But, apparently, the meter is just gonna keep on keeping on, keep on beating. It’s going to shed its problematic smart grid outer shell and emerge new and fresh and victorious.
According to Berg, during the next five years, penetration rates for smart metering technology are projected to increase from around 15–20 percent today to nearly 50 percent in Europe and North America, while Asia-Pacific is projected to soar from less than 1 percent to 25 percent by 2015.
Granted, a lot of this is helped by two things (at least in Europe and Asia): state-run utilities (especially in China and Korea) and regulation. While the regulatory bodies here in the U.S. balk, the regulatory bodies in Europe push. As even Berg admits, the key role in this meter overload is government. Even here in the U.S., while we don’t have the EU legislation demanding change, we do have an administration investing in grid technology as part of the stimulus, a suggested path, if not a push. And, the single most proven part of smart grid technology is, indeed, the smart meter.

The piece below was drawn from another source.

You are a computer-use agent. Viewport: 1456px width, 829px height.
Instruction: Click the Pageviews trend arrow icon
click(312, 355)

“Smart metering is now a globally accepted mature mainstream technology,” said Tobias Ryberg, senior analyst with Berg Insight and author of the report on this meter influx. “All over the world we can see how IT and telecommunication has transformed the metering industry from a business of mechanical devices and manual labor to an arena for state-of-the-art technology in everything from wireless networking to data warehousing and complex system integration.”

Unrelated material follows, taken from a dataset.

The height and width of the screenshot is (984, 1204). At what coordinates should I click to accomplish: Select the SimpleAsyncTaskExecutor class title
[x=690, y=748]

Additionally, Berg Insight believes that a number of places around the world may near the 100% smart meter mark by 2020. While that’s all fine and dandy, it still leaves us to wonder where the rest of the smart grid tin man resides. Smart metering may be the heart he’s seeking, but it seems like the bulk of him is still significantly lost, running behind, forgotten along this yellow brick road to meter penetration.